Liberia has only one psychiatric hospital, in Monrovia, the capital, and no rehabilitation centre for drug users. It is called Esther Grant Hospital, now part of the government-owned John F Kennedy Hospital in Monrovia. I visited the 80-bed hospital: it had 68 patients (48 male) in October 2015. Facilities were bare; and the atmosphere was one of sullen and brooding dereliction. Patients admitted at the hospital must show obvious signs of psychosis, and must be accompanied by their relatives. People with drug use disorders are not admitted, except if they are already psychotic and violent. When taken there, they are counseled and dismissed. There is no need to keep anyone in chains, in other words.

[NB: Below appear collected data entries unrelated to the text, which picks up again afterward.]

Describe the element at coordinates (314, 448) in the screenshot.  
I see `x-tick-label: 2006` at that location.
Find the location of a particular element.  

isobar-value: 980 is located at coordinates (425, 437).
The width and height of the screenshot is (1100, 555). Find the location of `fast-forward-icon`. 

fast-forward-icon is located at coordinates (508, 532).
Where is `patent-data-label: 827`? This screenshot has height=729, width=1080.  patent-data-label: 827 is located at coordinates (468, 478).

Leaving Sierra Leone, I decided to visit Ghana, which is now a middle-income country. A report by Human Rights Watch in 2012 estimated that 2.8 million people in Ghana have mental health problems, of which 650,000 were thought to have severe mental disabilities. This is comparable to both Sierra Leone and Liberia. The report cited Dr. Akwasi Osei, director of Accra Psychiatric Hospital, that drug-related psychosis affected 8-10 percent of mental patients; 20-30 percent of patients are diagnosed with schizophrenia, 20 percent with bipolar disorder, and 15-20 percent with major depression. Sadly, 97 out of 100 mental patients who require health care do not get it, the doctor was quoted as saying. Ghana has over a dozen psychiatrists and several mental hospitals.

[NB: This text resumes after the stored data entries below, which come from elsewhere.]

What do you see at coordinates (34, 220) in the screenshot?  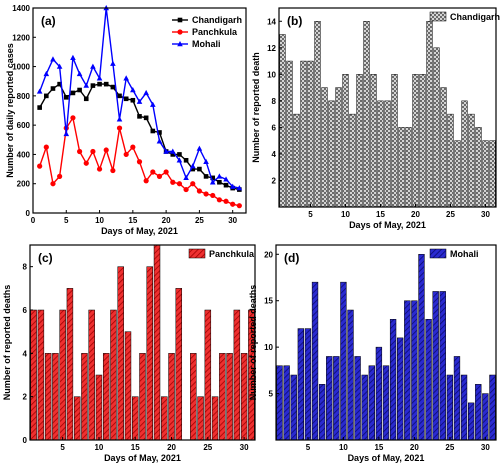 I see `x-tick-label: 0` at bounding box center [34, 220].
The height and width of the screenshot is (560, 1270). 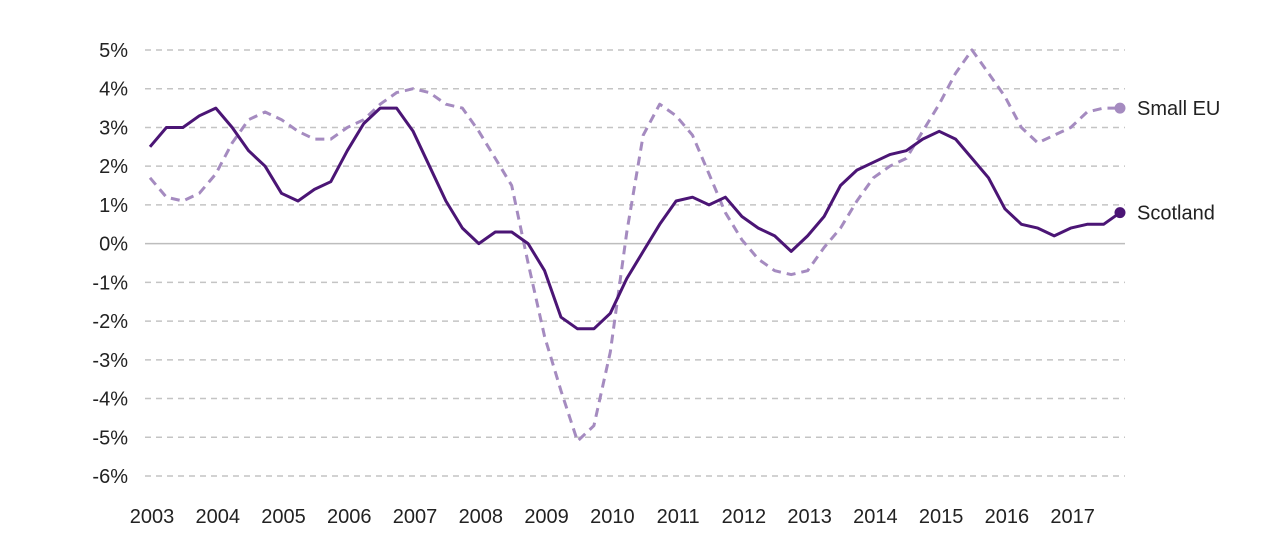 What do you see at coordinates (876, 517) in the screenshot?
I see `x-tick-label: 2014` at bounding box center [876, 517].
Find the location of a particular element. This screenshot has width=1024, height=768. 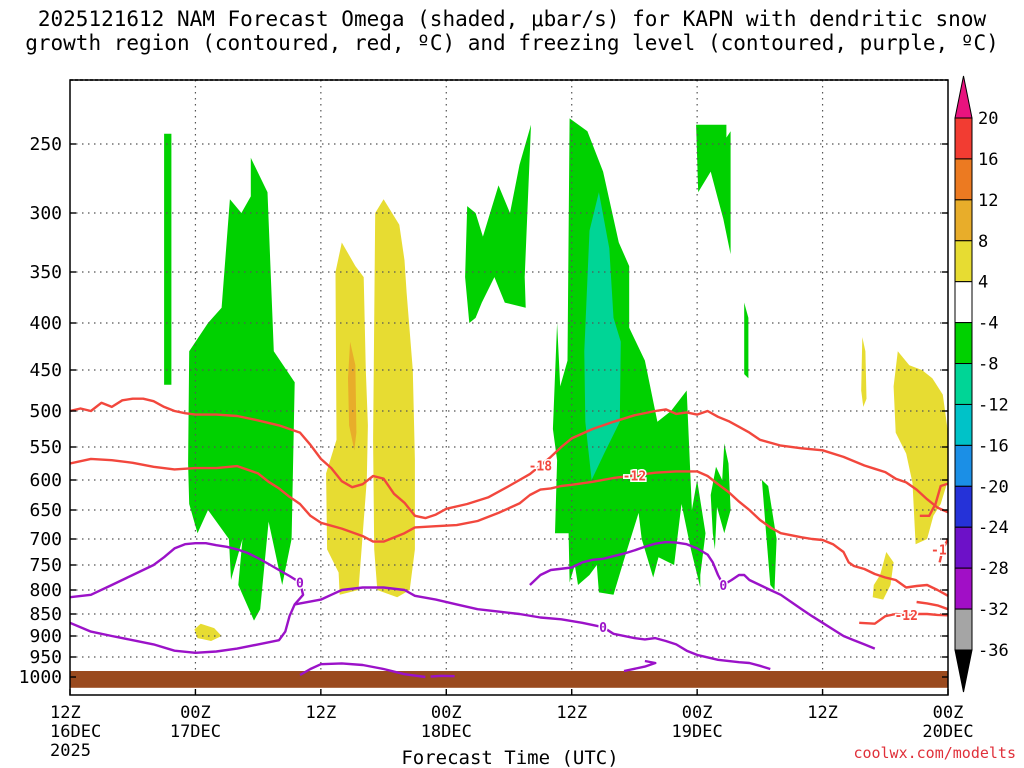

y-tick-label: 750 is located at coordinates (46, 566).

I visited one – Pantang Psychiatric Hospital in Accra. I found the section for the treatment of drug use disorders far more salubrious and professionally managed than the government-run treatment centres in Sierra Leone and Liberia. It had 22 patients – it has a capacity for 30 – of which five were women; and each patient spends a minimum of six months (and a maximum of 18 months) before being released from the hospital. Each patient pays 1000 cedis – a prohibitive sum for many young people in the country – as admission fee at the hospital (which is then used to cover feeding), and patients buy their own medication. The hospital does not have the capacity for monitoring of patients after being released, however, and there have been countless cases of relapse.
Pa Ngobeh’s Legacy
Mr. Ngobeh, a very ordinary man, had an extraordinary vision, and he brought this vision to fruition. He showed that proper care of our most vulnerable citizens should be a concern for everyone; that mental disease is like most other diseases that afflict mankind: it can be cured, it is morally neutral, and must be seen as a concern for society as a whole. Our governments must take the lead in tackling this problem, and it must be tackled in a humane and, yes, civilised way. May Pa Ngobeh enjoy eternal peace: he was a true hero, he showed us a way to do it.